## Exercise instructions
Set down the records once more, please, exactly and with the pictures left out.

Collected data entries:
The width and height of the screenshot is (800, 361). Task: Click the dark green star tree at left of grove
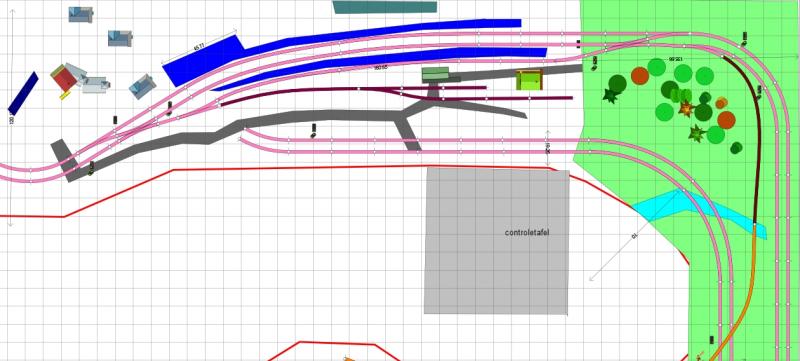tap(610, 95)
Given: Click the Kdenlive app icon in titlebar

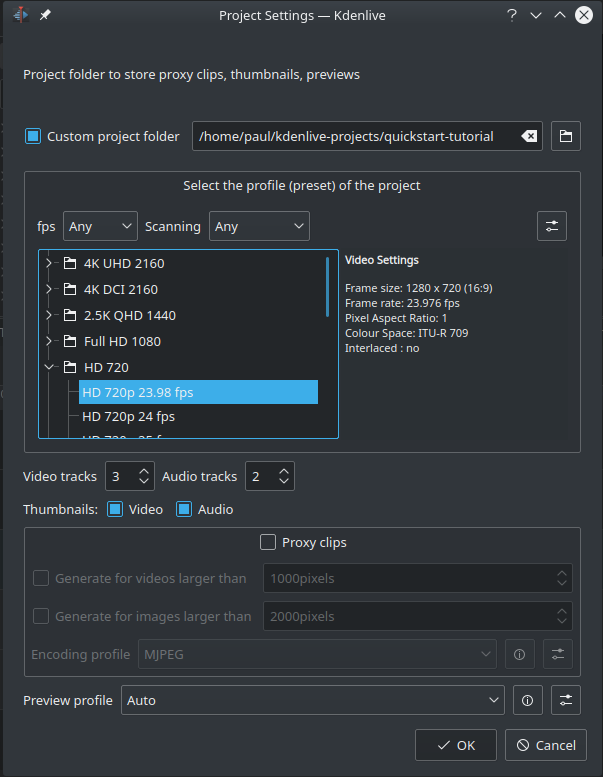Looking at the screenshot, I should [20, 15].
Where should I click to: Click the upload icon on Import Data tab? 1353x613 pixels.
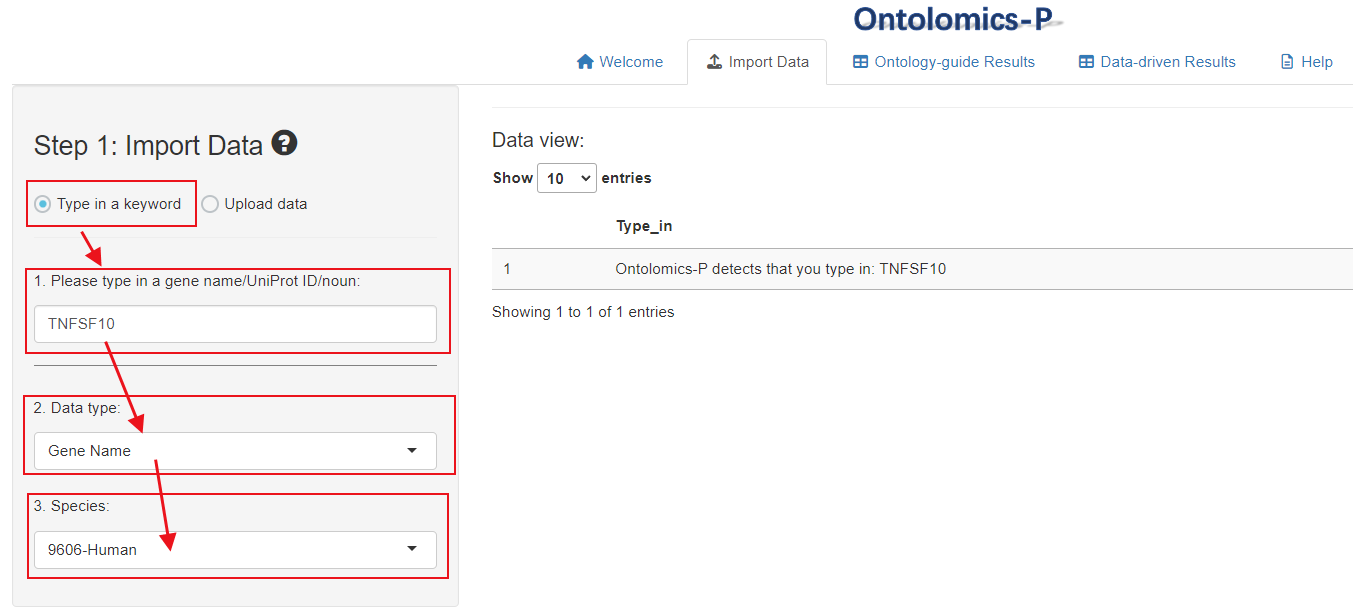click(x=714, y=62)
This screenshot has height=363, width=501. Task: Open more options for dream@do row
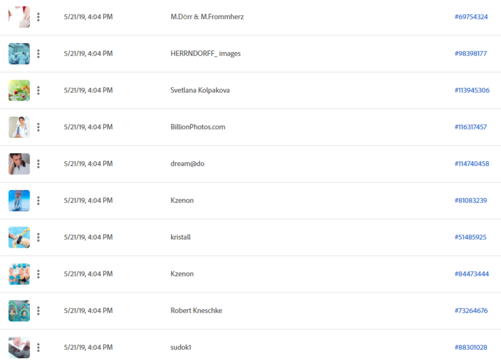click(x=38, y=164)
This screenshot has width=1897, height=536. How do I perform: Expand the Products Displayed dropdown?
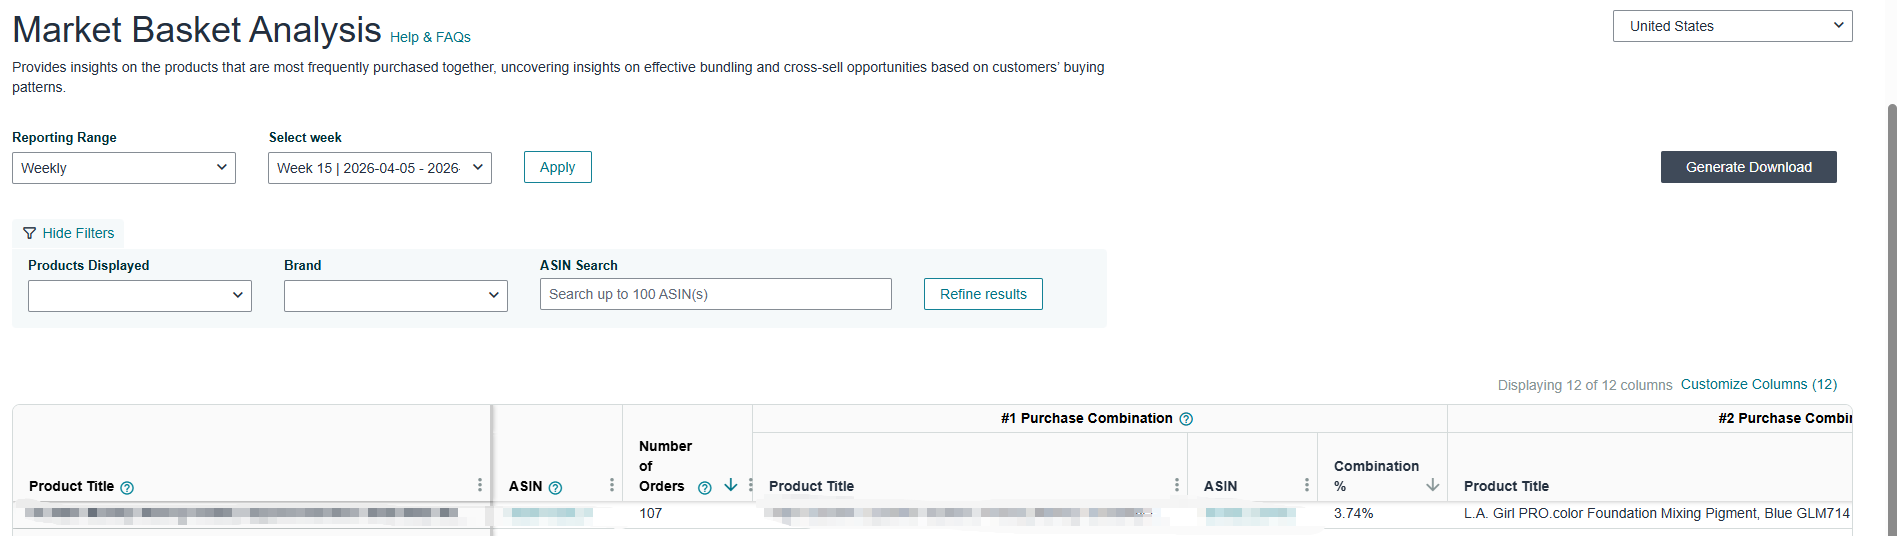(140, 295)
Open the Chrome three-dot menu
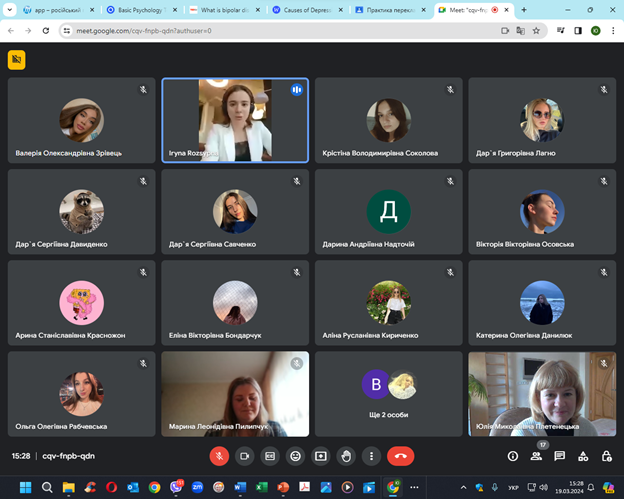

## Exercise result
The width and height of the screenshot is (800, 361). Task: Click the dark green star tree at left of grove
tap(610, 95)
Given: Click the Kdenlive app icon in titlebar

Looking at the screenshot, I should [20, 15].
Where should I click to: Click the upload icon on Import Data tab? 1353x613 pixels.
click(x=714, y=62)
This screenshot has height=363, width=501. Task: Open more options for dream@do row
click(x=38, y=164)
This screenshot has width=1897, height=536. How do I perform: Expand the Products Displayed dropdown?
(140, 295)
Open the Chrome three-dot menu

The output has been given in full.